[START]
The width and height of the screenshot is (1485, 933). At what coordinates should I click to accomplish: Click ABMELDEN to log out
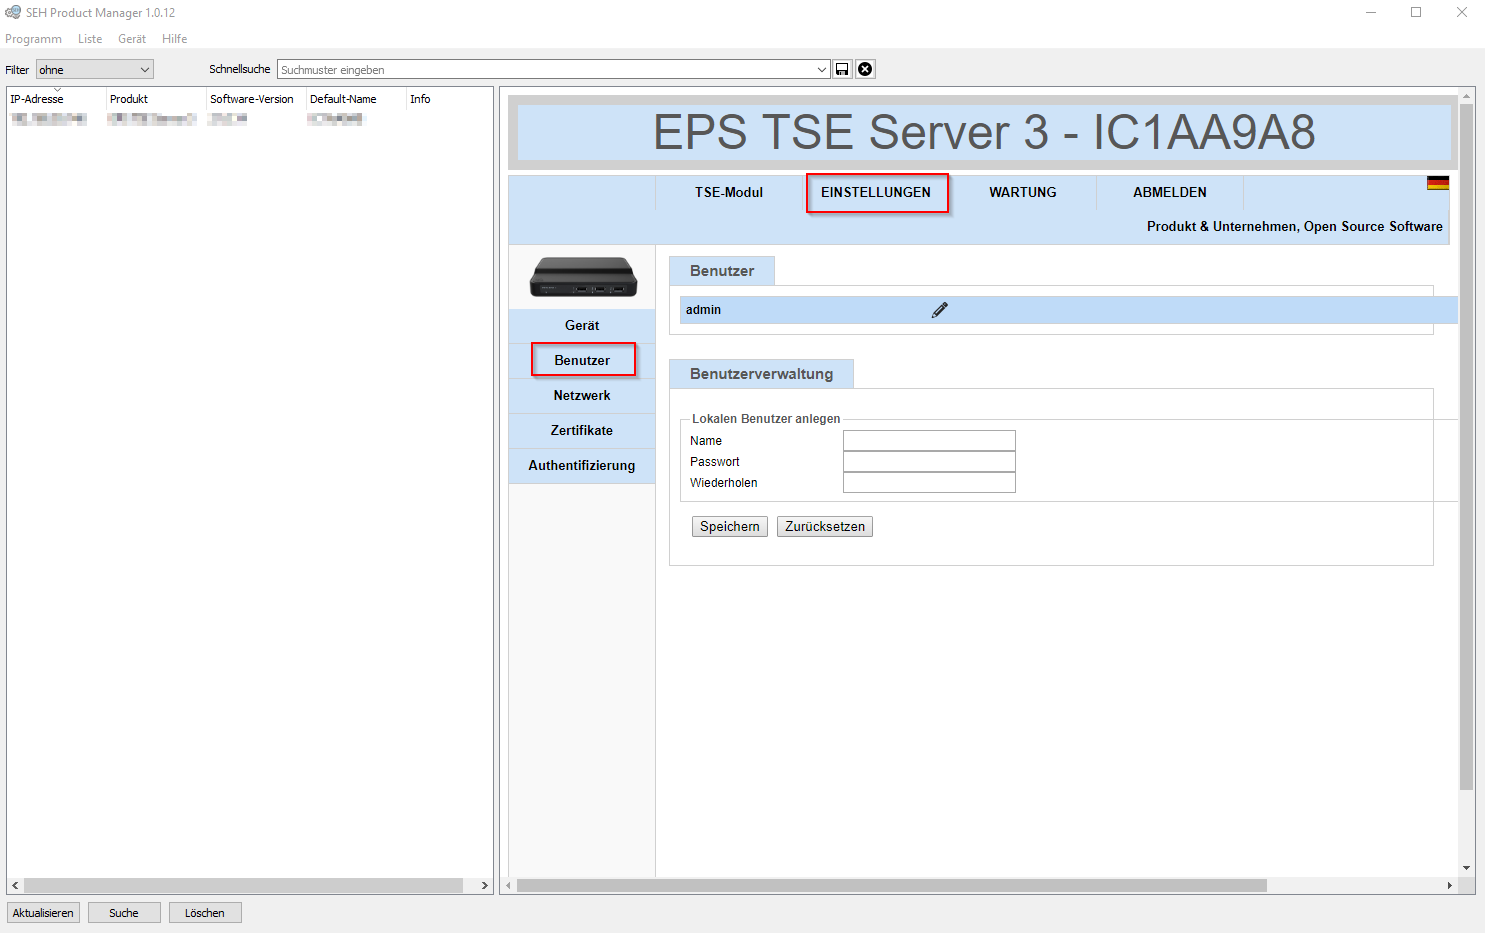pyautogui.click(x=1169, y=192)
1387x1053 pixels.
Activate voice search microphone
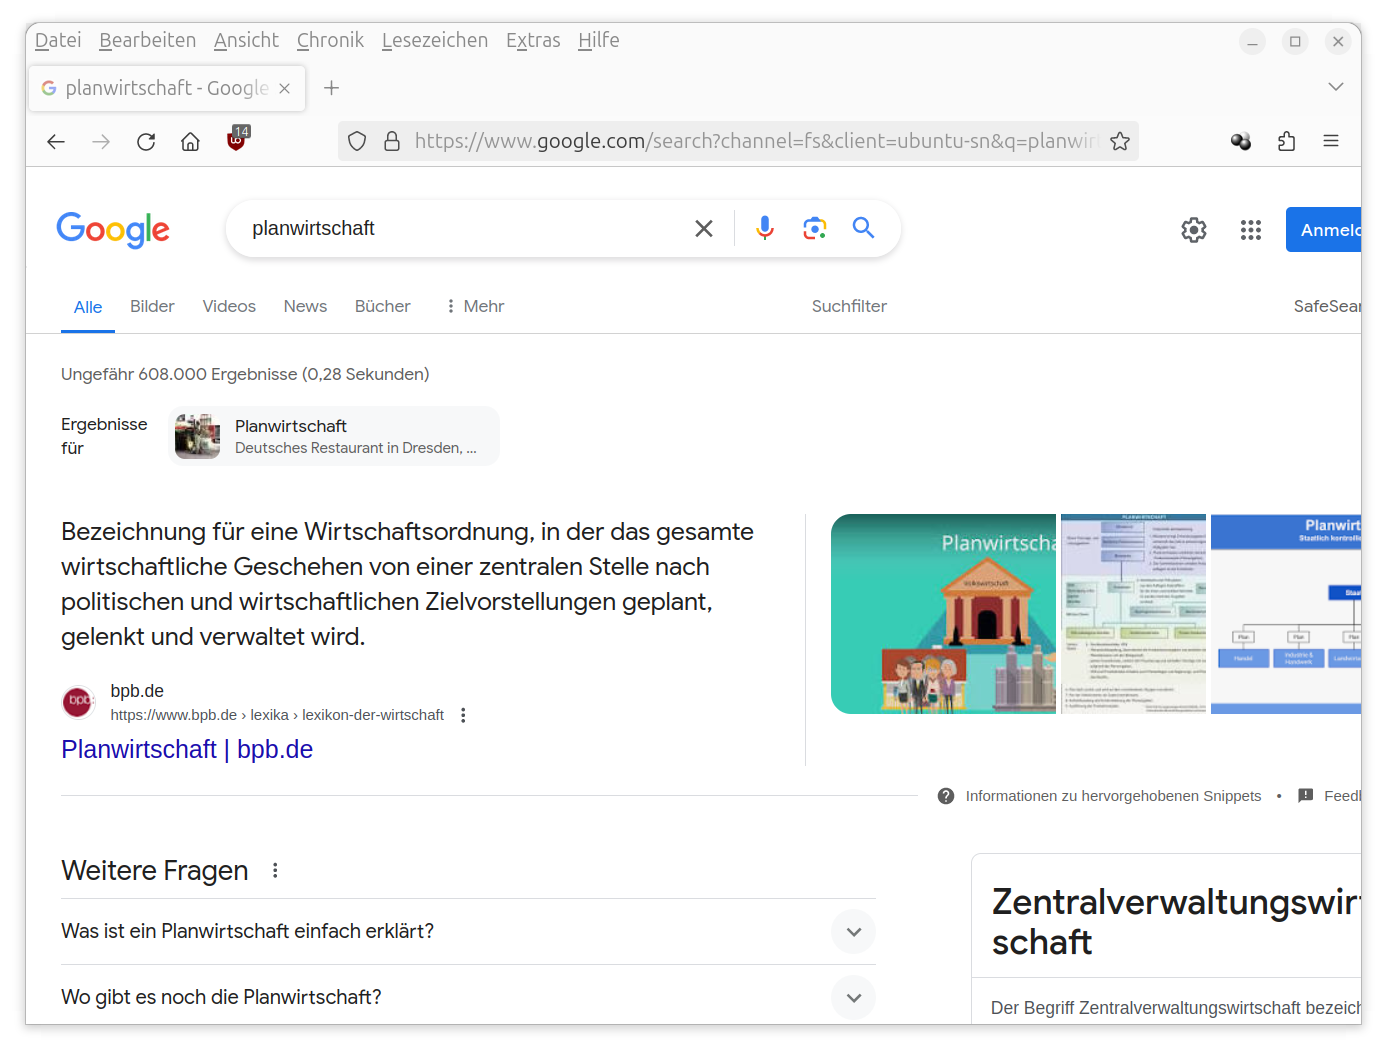click(x=765, y=228)
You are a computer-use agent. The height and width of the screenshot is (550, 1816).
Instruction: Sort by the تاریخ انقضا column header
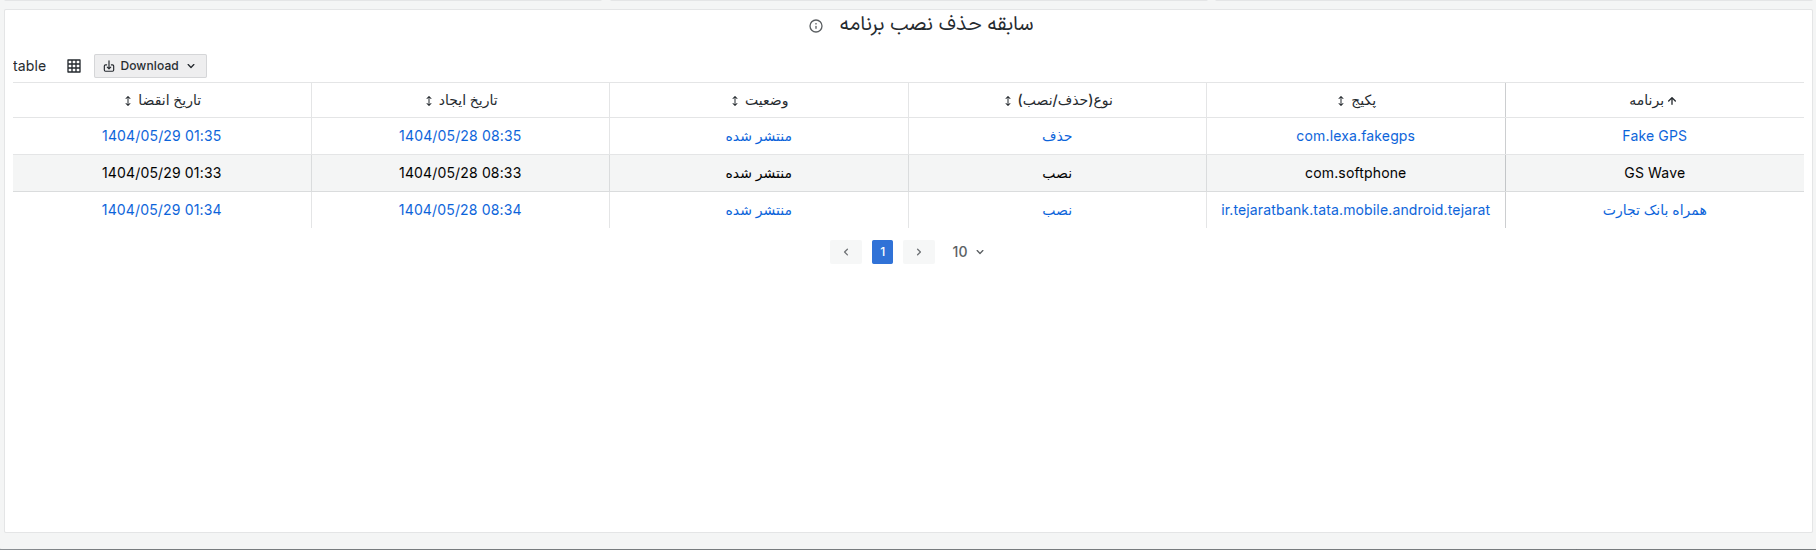click(162, 101)
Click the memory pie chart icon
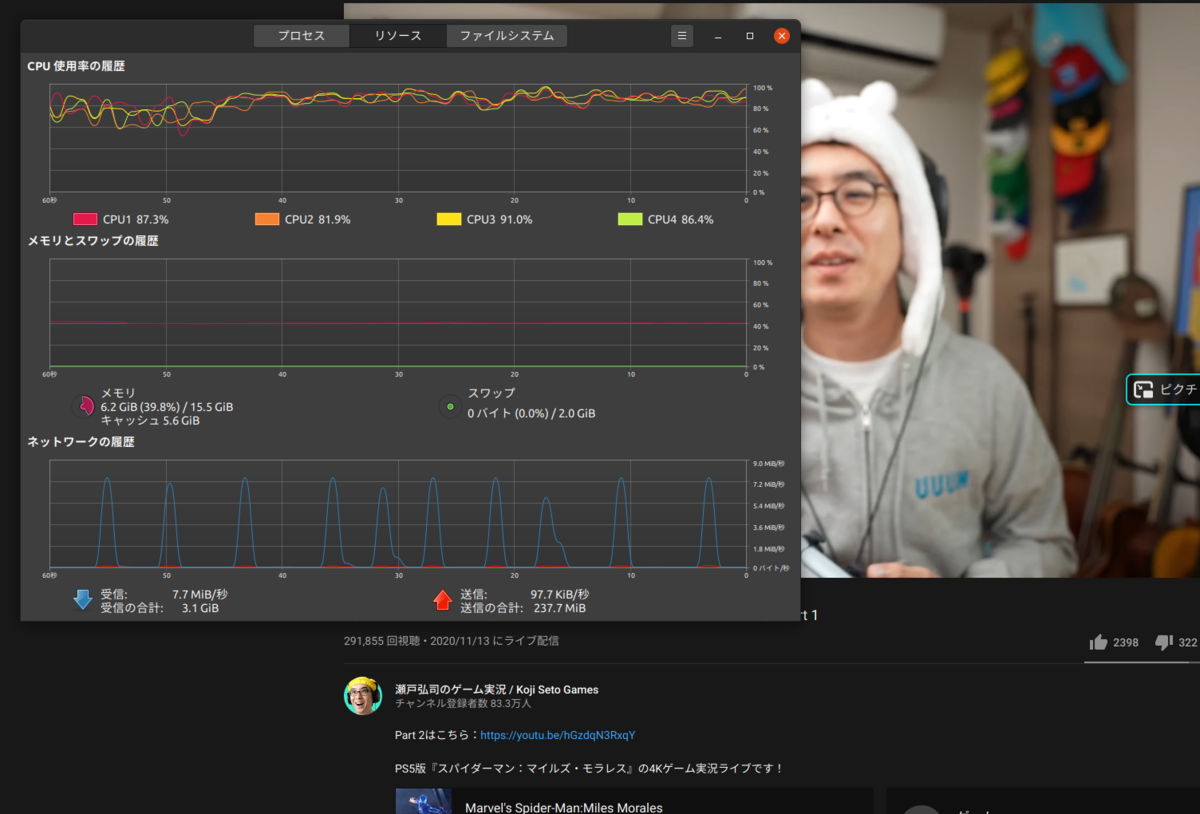This screenshot has width=1200, height=814. (x=82, y=406)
[END]
- **PROBLEM TO SOLVE**
Lay out the lines from the one containing "You are a computer-use" through the end of the records, inclusive, as a Markdown table with the columns No. and Entry, one numbered row per line, leaving out blank lines and the pictures.

- **SOLVED EXERCISE**
| No. | Entry |
|---|---|
| 1 | You are a computer-use agent. The height and width of the screenshot is (550, 1816). |
| 2 | Instruction: Sort by the تاریخ انقضا column header |
| 3 | click(162, 101) |
| 4 | Click the memory pie chart icon |
| 5 | This screenshot has width=1200, height=814. (x=82, y=406) |